Commenting on the news Airbus’ CEO Guillaume Faury said:
“This is a historic moment for the commercial aviation sector as a whole and we intend to play a leading role in the most important transition this industry has ever seen. The concepts we unveil today offer the world a glimpse of our ambition to drive a bold vision for the future of zero-emission flight.
“I strongly believe that the use of hydrogen – both in synthetic fuels and as a primary power source for commercial aircraft – has the potential to significantly reduce aviation’s climate impact.”
“These concepts will help us explore and mature the design and layout of the world’s first climate-neutral, zero-emission commercial aircraft, which we aim to put into service by 2035.

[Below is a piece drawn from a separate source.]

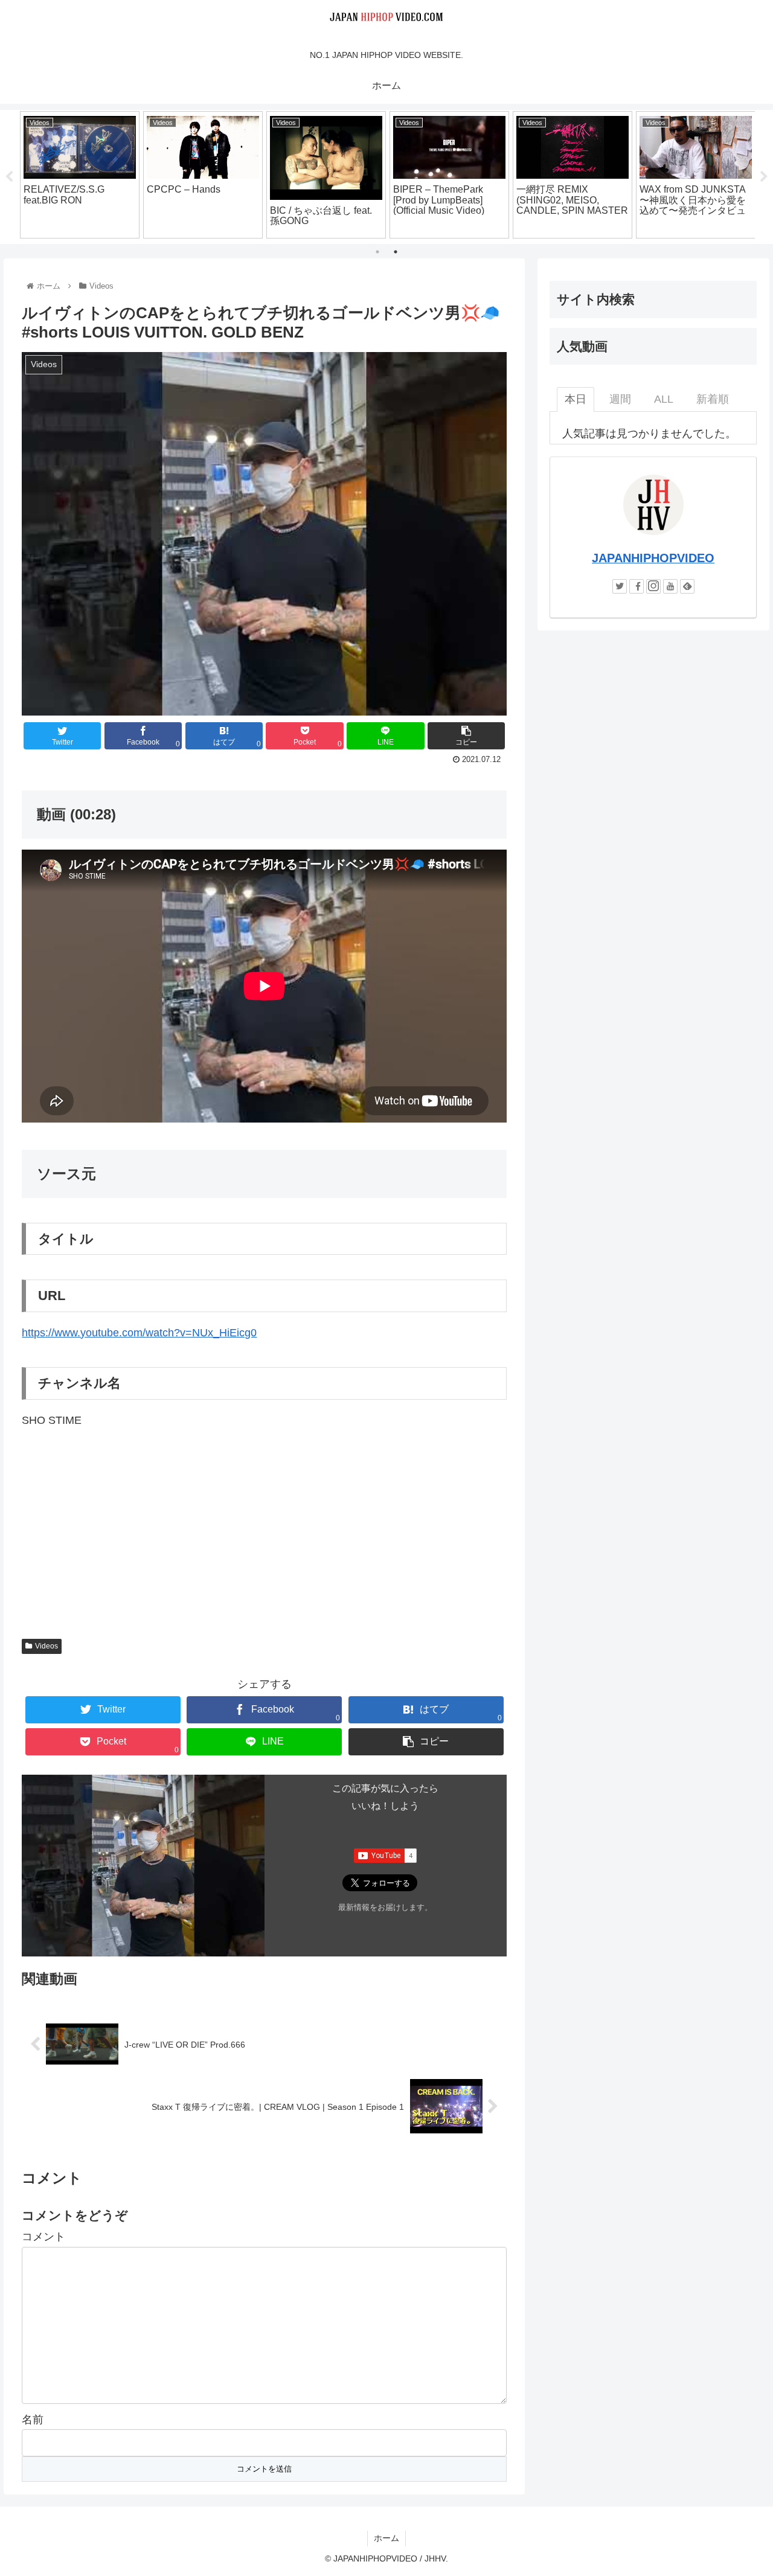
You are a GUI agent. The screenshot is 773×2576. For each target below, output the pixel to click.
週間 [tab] (620, 399)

“The transition to hydrogen, as the primary power source for these concept planes, will require decisive action from the entire aviation ecosystem. Together with the support from government and industrial partners we can rise up to this challenge to scale-up renewable energy and hydrogen for the sustainable future of the aviation industry.”
Last week Airbus announced plans to demonstrate the operational feasibility of its ‘fello’fly’ concept, designed to reduce aviation emissions.
The idea is inspired by biomimicry, and is based on Wake Energy Retrieval (WER), which sees “follower aircraft retrieving energy lost by a leader, by flying in the smooth updraft of air the wake creates, reducing fuel consumption in the range of 5-10 per cent per trip”.
The manufacturer has partnered with SAS and Frenchbee for the project, as well as three Air Navigation Service Providers (ANSPs) – France’s DSNA (Direction des Services de la Navigation Aérienne), and the UK’s NATS and Eurocontrol.
A number of companies are also developing designs for electric aircraft, including a 70-seater Hybrid Electric Regional Aircraft by the Electric Aviation Group.